* Required actions:
A – Return, word for word, the part of the miscarriage thread that opens with the words containing "Oddly, since I" and closes with "body do it.".
B – In the miscarriage thread, condense the paragraph beginning "On the one hand, I completely trust my body" into a short bulleted list that keeps its main facts.
C – According to the miscarriage thread, how long did Elphaba bleed after miscarrying naturally?

# Should I wait to miscarry naturally?



## Britishmum (Dec 25, 2001)

I just got home from the midwife's where I found that my baby now has no heartbeat. I'd had light bleeding since yesterday. I go back tomorrow to see the ob to discuss what to do.

I knew deep down that something was wrong. The technician told me the baby was only size of 6 weeks, but I know the absolute minimum was 8 and much more likely 10.

On the one hand, I completely trust my body to know what to do and to miscarry this baby naturally. However, I have a 3yo and 1yo, no family nearby and no help. I feel that life needs to go on for the girls as normal, or they'll climb the walls. They are starting to already from one weekend in the house.

From women who've been in this situation, what would you advise? How do you cope with miscarrying while dealing with a one year old whose favourite occupations are A emptying the diaper pail on the floor and B throwing every toy she can find in the toilet?

I guess I'm a really practical person. The reality hasn't hit me, but I need to be prepared for my appt tomorrow. I love my midwife, but the OB can be somewhat direct and stringent. I need to have clarity to deal with her.

Oddly, since I found out I've been pregnant I've been visiting this forum. Somehow I knew that this baby was struggling. Poor little guy. And I knew it was a boy. Weird.


----------



## Gemini (Apr 9, 2003)

I had a D & C, but that was in my younger days when I didn't know any better to let my body do it.

I'm sorry for you.


----------



## BusyMommy (Nov 20, 2001)

I tried to wait w/mine several years ago. I found out at 12 weeks that he had stopped growing at 8 weeks. I waited over a month until my dr. was worried about infection. I had a D/C. Perhaps I could have waited longer, but it seemed that in my instance, it simply wasn't happening on its own.
I'm glad I tried to wait to let it happen naturally. In retrospect, it prolonged the misery.

Horrible decision to have to make-I'm so sorry.


----------



## Elphaba (Nov 19, 2001)

I am so sorry Britishmum.

I miscarried naturally 6.5 weeks ago. I wanted nothing to do with doctors or a D&C or any of that, but I understand how other women just want it to be over and opt for the D&C.

I bled for 4 days and that was all. I had a pretty easy time of it, compared to a lot of the women here. I hope your body handles the loss as easily as mine did.

I don't have any advice one way or the other. I don't know what the recovery time is for a D&C and how that would affect your ability to parent, or if your dh can get time off now.

* Record excerpts:
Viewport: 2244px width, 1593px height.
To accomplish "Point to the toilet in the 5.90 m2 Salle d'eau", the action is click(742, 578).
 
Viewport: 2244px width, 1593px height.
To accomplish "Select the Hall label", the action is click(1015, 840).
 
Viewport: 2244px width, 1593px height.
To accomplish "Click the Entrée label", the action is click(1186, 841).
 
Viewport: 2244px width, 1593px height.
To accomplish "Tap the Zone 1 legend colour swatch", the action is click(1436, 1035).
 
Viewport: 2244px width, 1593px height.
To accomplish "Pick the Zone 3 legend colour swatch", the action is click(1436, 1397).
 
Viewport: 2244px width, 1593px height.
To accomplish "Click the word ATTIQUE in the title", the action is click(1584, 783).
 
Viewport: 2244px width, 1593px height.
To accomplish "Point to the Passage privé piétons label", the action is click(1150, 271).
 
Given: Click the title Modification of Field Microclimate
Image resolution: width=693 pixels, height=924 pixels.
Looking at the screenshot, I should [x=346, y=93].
* * *
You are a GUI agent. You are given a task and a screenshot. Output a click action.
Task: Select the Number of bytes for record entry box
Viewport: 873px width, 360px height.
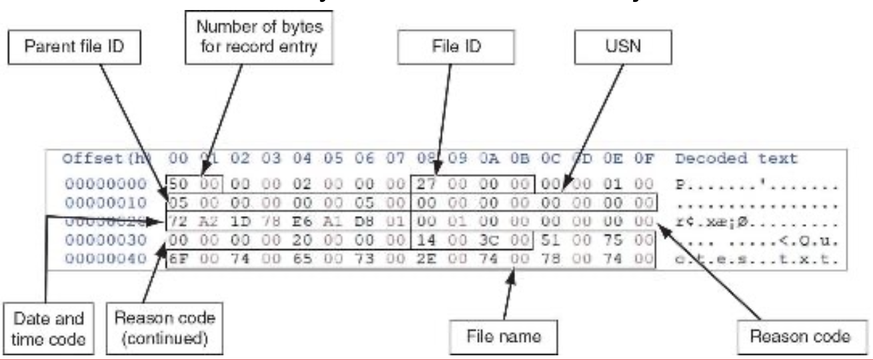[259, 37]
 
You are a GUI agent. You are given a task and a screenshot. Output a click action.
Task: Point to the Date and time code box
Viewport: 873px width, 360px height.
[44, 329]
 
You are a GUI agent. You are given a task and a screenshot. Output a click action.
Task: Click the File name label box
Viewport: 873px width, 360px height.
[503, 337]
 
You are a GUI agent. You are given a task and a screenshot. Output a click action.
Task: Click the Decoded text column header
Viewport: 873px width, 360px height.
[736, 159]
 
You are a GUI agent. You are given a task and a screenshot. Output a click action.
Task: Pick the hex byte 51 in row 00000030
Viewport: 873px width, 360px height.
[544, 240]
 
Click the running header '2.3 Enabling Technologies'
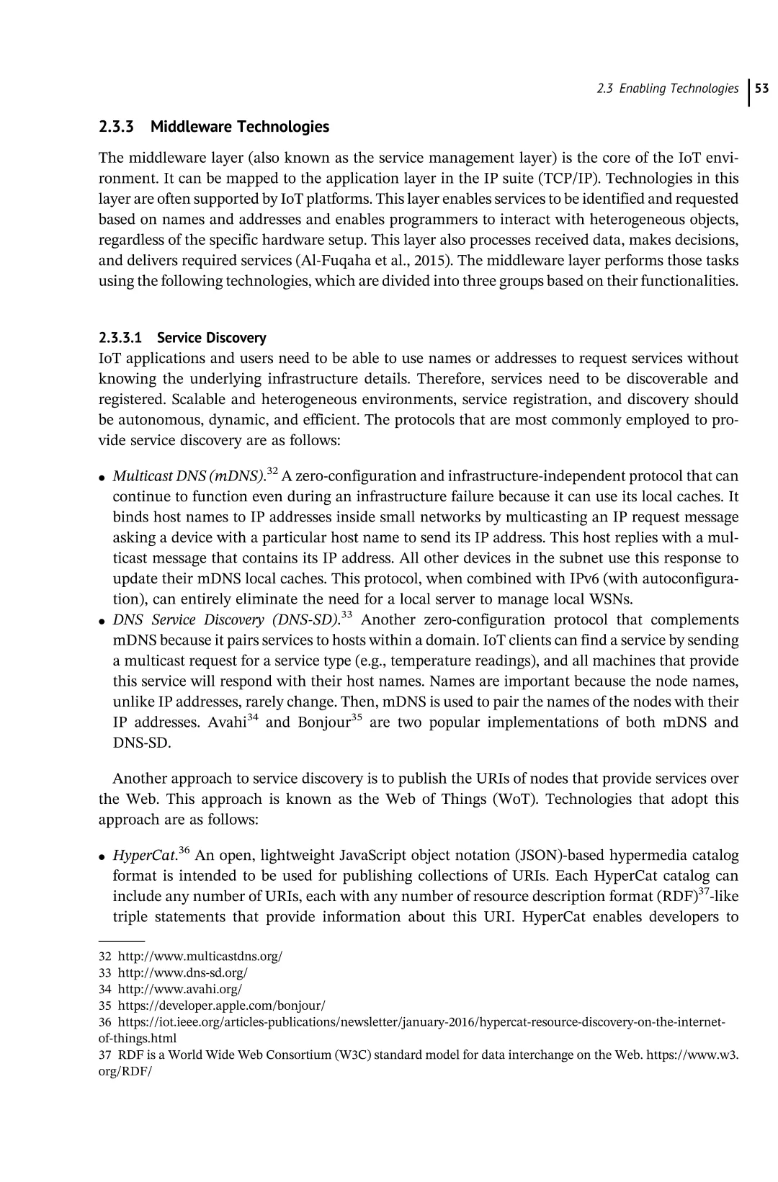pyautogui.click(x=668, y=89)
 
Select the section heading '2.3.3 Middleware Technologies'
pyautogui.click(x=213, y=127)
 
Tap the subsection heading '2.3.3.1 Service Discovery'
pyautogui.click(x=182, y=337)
==
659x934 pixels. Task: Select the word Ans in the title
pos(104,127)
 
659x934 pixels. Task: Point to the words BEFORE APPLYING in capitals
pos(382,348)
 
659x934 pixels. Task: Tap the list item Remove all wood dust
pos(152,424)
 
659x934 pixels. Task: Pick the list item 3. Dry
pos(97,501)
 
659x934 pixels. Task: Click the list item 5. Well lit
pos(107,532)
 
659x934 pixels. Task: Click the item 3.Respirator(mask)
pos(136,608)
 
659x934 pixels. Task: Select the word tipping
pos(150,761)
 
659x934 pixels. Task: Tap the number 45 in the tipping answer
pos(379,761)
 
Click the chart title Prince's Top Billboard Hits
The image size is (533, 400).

* Answer set:
A –
Oddly, since I found out I've been pregnant I've been visiting this forum. Somehow I knew that this baby was struggling. Poor little guy. And I knew it was a boy. Weird.


----------



## Gemini (Apr 9, 2003)

I had a D & C, but that was in my younger days when I didn't know any better to let my body do it.

B –
- Complete trust in the body to miscarry this baby naturally
- But: a 3-year-old and a 1-year-old at home, no family nearby, no help
- Life needs to go on as normal for the girls, or they'll climb the walls
- They are already starting to after one weekend in the house

C – For 4 days.